A judge sentenced a Point Loma woman on Nov. 7 to 15 years and eight months in prison for embezzling from the former owner of the now-closed Jack’s La Jolla restaurant, where she worked as a bookkeeper.
Tara Virginia Moore was ordered to pay $250,000 in restitution to William Berkeley, former owner of the popular restaurant that opened in 2003 and closed in 2009, leaving 120 people out of work.
Moore, 42, was also ordered to pay $2.39 million to her former mother-in-law, who loaned Moore the money in 2005 to invest in Rancho Bernardo businesses that were never built. She was also ordered to pay $956,768 to Richard Anderson, another former employer.
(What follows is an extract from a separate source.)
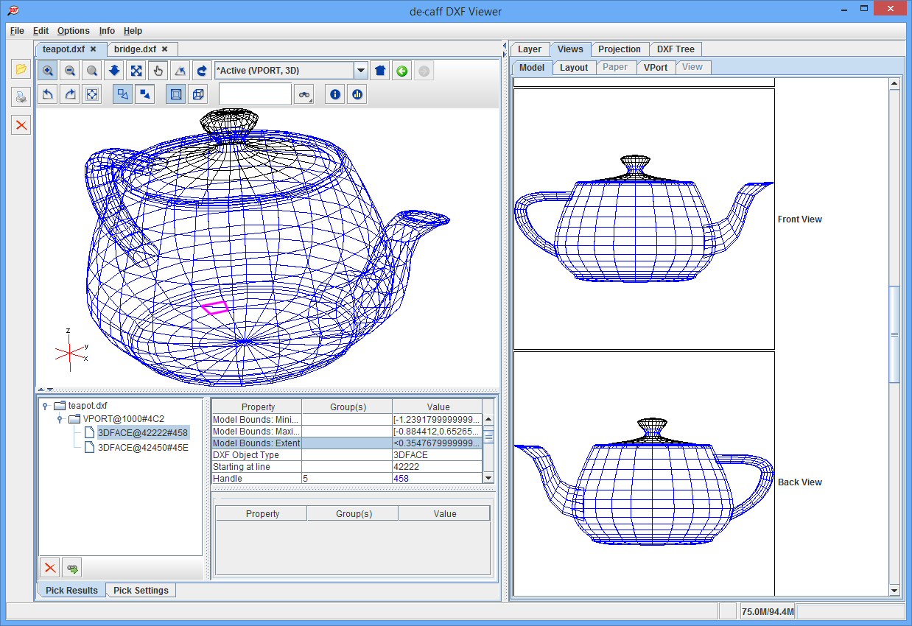
Task: Click the statistics bar chart icon
Action: tap(357, 94)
San Diego Superior Court Judge Jeff Fraser fined Moore $500,000 and ordered her to pay $72,133 to the U.S. Department of Veterans Affairs for benefits she collected from a deceased husband after she remarried.
Deputy District Attorney William Mitchell asked for the sentence Moore received. Her attorney, Paul Pfingst, urged a lesser sentence.
Moore received credit for 208 days spent in jail. She had been free on $400,000 bond before and during her seven-week trial but was remanded to jail after she was convicted Aug. 4 of six felony counts, including three counts of grand theft, fraudulent appropriation by a bookkeeper and forgery.
Mitchell said he had been working on the case since September of 2011, when Moore was first arrested. He praised the eight-woman, four-man jury, which he said was able to understand the complex evidence and exhibits.
Mitchell told jurors in closing arguments to “follow the money (trail).” Pfingst told jurors Moore had written receipts from the restaurant owner indicating she had loaned money to Jack’s La Jolla and was paying herself back from the loans. Mitchell told jurors that restoring money taken in a theft is not a defense.
Moore didn’t say anything at sentencing and didn’t testify in her trial, which began June 12.